I got 2/6 * 3/6 = 6/36 which becomes 1/6
1/6 probability is my answer correct?
No.
The probability of the first die rolling a 2 is 1/6.
The probability of the second die rolling a 3 is 1/6.
The combined probability is 1/36.
There is only one #2 and one #3 on each die.
1/6 * 1/6 = 1/36
Yes, your answer is correct. To find the probability of two independent events occurring, you multiply the probabilities of each event occurring. For rolling a number cube, there are six equally likely outcomes (numbers 1 to 6). So the probability of rolling a 2 on the first cube is 1/6, and the probability of rolling a 3 on the second cube is also 1/6. Therefore, the probability of both events occurring is (1/6) * (1/6) = 1/36.

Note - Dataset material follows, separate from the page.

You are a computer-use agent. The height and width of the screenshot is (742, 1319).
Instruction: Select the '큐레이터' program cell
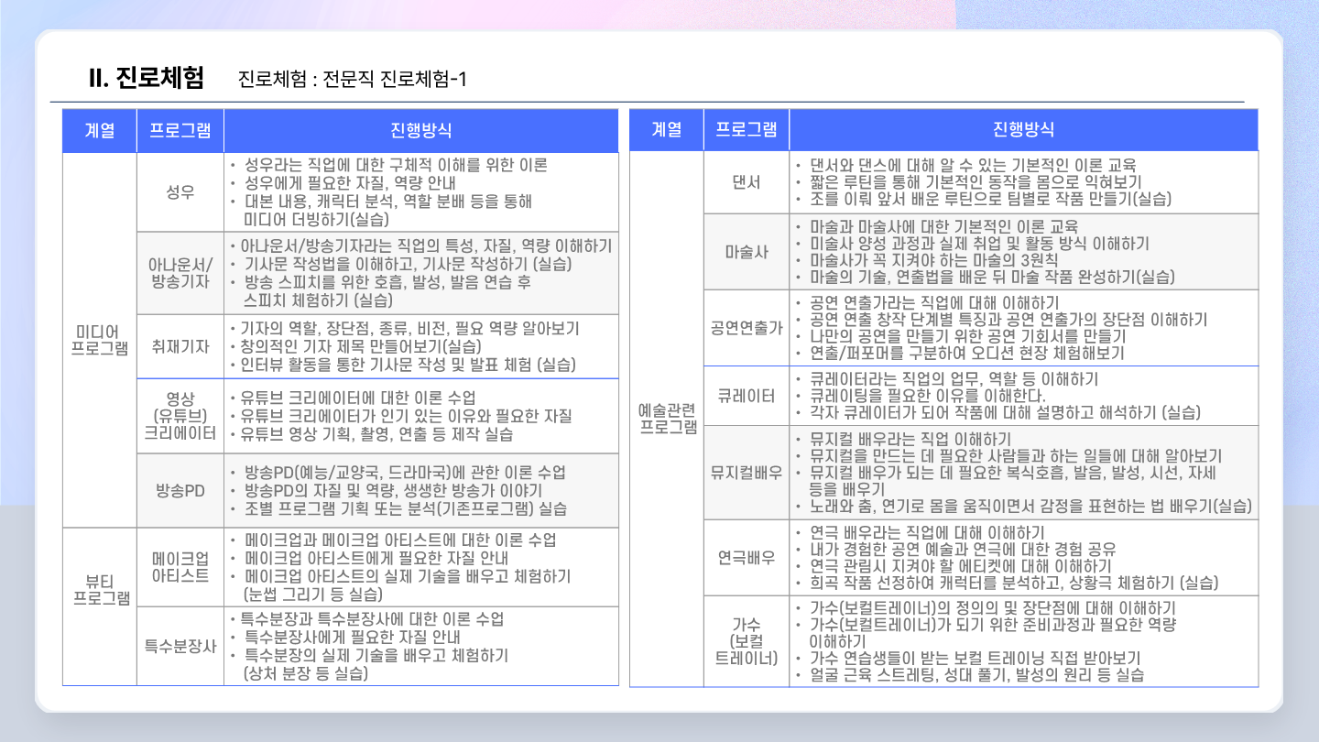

Yes, your answer is correct. The probability of rolling a specific number on a fair six-sided number cube is 1/6.
To calculate the probability of both events occurring, you need to multiply the probabilities of each event happening individually. In this case, the probability of the first cube landing on 2 is 1/6 (as there is only one favorable outcome out of six possible outcomes), and the probability of the second cube landing on 3 is also 1/6. Multiplying these probabilities together gives you (1/6) * (1/6) = 1/36.
Since you are asking for the probability of both cubes landing on specific numbers in any order (e.g., first cube on 2 and second cube on 3 or first cube on 3 and second cube on 2), you need to multiply the probability by 2, giving you a final probability of (1/36) * 2 = 1/18.